Giornalisti minacciati 3 febbraio 2021
Un processo d’appello bis a Catania che riguarderà l’aggravante del metodo mafioso. È quanto disposto dalla quinta sezione penale della Cassazione nel procedimento che vede imputato Francesco De Carolis per le minacce rivolte al giornalista Paolo Borrometi, vicedirettore dell’Agi. I giudici di piazza Cavour hanno annullato con rinvio la sentenza che era stata emessa dalla Corte d’appello di Catania il 4 aprile 2019, con la quale la pena per l’imputato, accusato di tentata violenza privata, era stata fissata in 2 anni, 4 mesi e 20 giorni, e non era stata riconosciuta l’aggravante del metodo mafioso, che, invece, era stata ritenuta sussistente dal tribunale di Siracusa in primo grado nel 2018, quando De Carolis era stato condannato a 2 anni e 8 mesi.

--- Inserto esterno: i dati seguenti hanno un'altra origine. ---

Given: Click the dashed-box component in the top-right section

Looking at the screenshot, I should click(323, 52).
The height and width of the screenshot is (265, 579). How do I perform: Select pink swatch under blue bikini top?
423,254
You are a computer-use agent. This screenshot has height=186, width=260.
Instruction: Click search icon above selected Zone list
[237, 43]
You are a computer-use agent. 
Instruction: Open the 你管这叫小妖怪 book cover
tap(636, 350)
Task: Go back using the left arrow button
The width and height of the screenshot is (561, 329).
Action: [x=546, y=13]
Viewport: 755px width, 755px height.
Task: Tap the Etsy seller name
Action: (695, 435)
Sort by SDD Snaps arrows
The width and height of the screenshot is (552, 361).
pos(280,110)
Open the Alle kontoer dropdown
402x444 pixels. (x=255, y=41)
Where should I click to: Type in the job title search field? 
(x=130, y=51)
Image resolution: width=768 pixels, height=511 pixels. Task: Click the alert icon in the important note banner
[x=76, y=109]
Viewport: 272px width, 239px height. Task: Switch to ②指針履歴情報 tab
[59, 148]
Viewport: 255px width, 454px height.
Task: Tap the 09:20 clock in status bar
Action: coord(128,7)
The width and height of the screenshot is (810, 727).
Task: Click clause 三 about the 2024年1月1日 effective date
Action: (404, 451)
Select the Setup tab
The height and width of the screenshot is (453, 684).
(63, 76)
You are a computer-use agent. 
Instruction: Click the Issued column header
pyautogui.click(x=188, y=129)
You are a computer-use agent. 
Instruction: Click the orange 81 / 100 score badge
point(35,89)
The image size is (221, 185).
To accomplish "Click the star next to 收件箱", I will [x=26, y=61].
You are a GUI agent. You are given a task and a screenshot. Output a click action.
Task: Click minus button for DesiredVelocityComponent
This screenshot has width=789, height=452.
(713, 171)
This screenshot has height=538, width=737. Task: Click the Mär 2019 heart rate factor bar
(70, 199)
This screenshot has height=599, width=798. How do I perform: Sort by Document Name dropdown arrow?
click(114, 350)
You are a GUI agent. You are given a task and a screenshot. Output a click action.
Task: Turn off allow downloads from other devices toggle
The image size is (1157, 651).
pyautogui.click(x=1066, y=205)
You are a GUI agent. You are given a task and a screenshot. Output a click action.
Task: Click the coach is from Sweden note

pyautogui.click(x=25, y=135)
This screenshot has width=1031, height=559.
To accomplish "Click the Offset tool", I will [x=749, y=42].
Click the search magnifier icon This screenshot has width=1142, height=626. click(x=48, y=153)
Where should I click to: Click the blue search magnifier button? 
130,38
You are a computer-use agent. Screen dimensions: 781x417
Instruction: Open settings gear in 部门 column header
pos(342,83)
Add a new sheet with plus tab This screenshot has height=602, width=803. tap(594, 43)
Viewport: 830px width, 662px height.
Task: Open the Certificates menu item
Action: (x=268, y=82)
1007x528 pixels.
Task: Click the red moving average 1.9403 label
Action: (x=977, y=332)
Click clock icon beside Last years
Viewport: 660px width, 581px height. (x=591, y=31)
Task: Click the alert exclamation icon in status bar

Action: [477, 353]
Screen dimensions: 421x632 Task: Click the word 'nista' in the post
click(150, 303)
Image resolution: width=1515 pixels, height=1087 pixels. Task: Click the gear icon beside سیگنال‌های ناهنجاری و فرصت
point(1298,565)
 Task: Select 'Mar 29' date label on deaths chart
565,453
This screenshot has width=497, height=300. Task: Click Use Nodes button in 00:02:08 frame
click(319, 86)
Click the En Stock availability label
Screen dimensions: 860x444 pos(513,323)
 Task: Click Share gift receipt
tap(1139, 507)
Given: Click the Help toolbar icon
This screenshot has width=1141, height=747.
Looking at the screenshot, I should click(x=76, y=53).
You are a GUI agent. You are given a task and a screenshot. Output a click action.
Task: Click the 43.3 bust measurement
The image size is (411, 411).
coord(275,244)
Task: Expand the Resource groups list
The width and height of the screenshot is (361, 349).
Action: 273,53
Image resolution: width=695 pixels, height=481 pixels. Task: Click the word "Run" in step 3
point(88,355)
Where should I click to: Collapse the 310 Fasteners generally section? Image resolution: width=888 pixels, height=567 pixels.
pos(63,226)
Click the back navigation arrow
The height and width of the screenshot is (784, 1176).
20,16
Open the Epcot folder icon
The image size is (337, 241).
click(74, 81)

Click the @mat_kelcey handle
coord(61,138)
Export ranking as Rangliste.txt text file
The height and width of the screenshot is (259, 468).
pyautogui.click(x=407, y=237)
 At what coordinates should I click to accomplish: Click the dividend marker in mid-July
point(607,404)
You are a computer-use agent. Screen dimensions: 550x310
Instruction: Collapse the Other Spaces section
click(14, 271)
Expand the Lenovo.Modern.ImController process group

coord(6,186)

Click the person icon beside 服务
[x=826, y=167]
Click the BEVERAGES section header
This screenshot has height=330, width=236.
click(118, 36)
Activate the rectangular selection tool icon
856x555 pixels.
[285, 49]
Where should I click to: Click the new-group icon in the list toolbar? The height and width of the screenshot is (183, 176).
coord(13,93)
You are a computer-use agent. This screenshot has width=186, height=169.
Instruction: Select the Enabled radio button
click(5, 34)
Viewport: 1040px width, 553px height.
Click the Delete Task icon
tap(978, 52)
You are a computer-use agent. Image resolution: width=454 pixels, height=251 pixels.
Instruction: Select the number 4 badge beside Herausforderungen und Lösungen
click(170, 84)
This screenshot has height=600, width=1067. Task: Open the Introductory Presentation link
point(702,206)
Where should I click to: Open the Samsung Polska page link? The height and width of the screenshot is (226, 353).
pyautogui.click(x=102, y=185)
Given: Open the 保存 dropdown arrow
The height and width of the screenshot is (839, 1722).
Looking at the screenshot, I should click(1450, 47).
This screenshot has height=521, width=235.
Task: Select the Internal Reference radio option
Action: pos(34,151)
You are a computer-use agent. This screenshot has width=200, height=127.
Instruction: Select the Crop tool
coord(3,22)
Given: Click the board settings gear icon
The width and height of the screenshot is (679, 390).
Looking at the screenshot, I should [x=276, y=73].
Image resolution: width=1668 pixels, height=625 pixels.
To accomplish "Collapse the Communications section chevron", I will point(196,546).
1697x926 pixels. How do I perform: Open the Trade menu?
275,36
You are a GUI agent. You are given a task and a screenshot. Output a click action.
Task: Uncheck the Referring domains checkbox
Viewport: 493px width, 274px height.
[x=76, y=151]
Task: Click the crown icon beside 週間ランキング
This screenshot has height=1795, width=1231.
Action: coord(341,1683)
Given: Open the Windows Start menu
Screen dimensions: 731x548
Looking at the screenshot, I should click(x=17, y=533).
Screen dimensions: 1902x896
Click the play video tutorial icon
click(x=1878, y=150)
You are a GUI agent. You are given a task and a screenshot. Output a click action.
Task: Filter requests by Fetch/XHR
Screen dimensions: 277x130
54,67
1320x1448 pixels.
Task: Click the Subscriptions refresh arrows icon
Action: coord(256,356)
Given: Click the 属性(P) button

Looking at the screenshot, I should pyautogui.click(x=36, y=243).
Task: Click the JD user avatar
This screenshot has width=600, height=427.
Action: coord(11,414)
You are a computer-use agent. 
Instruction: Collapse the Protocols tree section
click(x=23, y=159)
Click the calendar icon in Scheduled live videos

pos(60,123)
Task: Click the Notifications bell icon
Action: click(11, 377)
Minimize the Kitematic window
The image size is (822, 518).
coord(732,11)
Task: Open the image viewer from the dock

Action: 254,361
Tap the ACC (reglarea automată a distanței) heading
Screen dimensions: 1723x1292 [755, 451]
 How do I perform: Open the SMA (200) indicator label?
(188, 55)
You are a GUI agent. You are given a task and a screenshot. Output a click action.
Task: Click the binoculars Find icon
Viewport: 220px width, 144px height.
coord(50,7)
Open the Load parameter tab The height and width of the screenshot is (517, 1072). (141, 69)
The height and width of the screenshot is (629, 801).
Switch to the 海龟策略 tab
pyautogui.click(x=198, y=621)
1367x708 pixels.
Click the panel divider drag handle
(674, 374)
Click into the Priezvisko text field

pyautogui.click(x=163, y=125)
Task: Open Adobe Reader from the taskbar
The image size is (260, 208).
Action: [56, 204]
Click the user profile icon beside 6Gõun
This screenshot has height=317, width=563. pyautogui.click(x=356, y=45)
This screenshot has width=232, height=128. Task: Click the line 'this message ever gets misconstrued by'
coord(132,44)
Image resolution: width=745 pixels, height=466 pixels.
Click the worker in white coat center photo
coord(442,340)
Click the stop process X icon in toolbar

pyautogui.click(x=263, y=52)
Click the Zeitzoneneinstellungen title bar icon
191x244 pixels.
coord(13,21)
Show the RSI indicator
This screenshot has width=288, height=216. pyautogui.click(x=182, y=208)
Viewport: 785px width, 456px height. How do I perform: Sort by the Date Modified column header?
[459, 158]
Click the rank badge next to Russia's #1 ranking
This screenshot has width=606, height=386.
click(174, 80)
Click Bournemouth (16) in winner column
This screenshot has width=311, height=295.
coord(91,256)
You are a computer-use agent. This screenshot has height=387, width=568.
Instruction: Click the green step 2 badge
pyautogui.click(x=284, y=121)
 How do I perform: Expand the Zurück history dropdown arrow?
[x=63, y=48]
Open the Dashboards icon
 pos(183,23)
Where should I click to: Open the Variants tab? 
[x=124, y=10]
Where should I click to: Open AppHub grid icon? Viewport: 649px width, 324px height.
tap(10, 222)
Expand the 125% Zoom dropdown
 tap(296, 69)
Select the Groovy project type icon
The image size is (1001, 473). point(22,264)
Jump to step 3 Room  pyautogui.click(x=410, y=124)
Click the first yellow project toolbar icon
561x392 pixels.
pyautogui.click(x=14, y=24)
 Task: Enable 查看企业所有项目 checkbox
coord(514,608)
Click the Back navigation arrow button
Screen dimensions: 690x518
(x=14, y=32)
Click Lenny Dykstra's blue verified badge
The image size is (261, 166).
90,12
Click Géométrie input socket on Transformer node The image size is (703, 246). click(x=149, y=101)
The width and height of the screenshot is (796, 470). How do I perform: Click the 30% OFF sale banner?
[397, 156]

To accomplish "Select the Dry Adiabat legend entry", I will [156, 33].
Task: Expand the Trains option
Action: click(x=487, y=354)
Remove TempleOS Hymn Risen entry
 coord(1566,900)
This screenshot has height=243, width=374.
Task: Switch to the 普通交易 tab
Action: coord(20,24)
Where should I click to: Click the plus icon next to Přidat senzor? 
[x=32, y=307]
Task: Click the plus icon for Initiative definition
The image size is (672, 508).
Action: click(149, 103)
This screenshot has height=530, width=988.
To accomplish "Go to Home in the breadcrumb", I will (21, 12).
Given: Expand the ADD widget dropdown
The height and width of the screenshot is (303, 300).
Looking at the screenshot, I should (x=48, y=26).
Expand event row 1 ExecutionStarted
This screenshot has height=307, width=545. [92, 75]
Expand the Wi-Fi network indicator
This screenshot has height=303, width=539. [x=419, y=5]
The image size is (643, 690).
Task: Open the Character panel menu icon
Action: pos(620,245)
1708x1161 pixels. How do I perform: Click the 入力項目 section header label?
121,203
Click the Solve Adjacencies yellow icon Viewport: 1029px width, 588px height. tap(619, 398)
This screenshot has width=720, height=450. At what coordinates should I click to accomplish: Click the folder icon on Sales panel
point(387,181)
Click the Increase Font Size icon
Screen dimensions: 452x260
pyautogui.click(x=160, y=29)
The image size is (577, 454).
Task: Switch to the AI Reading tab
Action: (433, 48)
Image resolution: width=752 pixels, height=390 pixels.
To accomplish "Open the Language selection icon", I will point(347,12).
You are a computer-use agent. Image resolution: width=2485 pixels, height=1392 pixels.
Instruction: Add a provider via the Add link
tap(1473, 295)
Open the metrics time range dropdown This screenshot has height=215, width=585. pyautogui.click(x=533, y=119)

A ricorrere contro la sentenza d’appello, lamentando il mancato riconoscimento dell’aggravante, era stato il pg di Catania, le cui tesi erano state condivise dal sostituto pg di Cassazione Giovanni Di Leo, il quale aveva sollecitato l’annullamento con rinvio della sentenza impugnata. A tale richiesta si sono associate in udienza anche le parti civili costituite nel processo: oltre a Paolo Borrometi, la Fnsi, il Consiglio nazionale dell’Ordine dei giornalisti e l’Ordine dei giornalisti della Sicilia.
Bisognerà ora attendere il deposito delle motivazioni della sentenza e poi verrà fissato il procedimento d’appello bis a Catania.
Emergono intanto nuove, inquietanti ‘attenzioni’ rivolte al giornalista, sotto scorta per le sue inchieste sui clan, da esponenti mafiosi. Il contesto è quello fornito dall’operazione condotta martedì 2 febbraio dal Ros dell’Arma dei Carabinieri, nell’ambito dell’indagine condotta dalla Direzione Distrettuale Antimafia della Procura della Repubblica di Palermo, nei confronti di 23 indagati ritenuti a vario titolo responsabili di associazione per delinquere di tipo mafioso (Cosa nostra e Stidda), concorso esterno in associazione mafiosa, favoreggiamento personale, tentata estorsione e altri reati.
Dalle intercettazioni contenute nel decreto di fermo emerge infatti l’insofferenza di uno degli indagati, Simone Castello, per le attività d’inchiesta che sul suo stile di vita e sulle sue attuali occupazioni stava, a suo dire, svolgendo in questi mesi «un noto giornalista impegnato sul fronte antimafia», appunto Borrometi. «Ma noi teniamo presente…», commenta l’intercettato.
Un “problema”, quello della “visibilità” procurata dal giornalista, che, si sottolinea nell’ordinanza, riguarda non solo il singolo associato oggetto delle inchieste giornalistiche, ma anche l’intera associazione, tanto da spingere Castello a «richiedere ospitalità in altri paesi siciliani presso altre famiglie mafiose».
A testimoniare il ruolo fondamentale dei media nell’impedire quella strategia dell'”inabissamento” che, scrivono i magistrati, già Bernardo Provenzano aveva posto come “regola di vita”.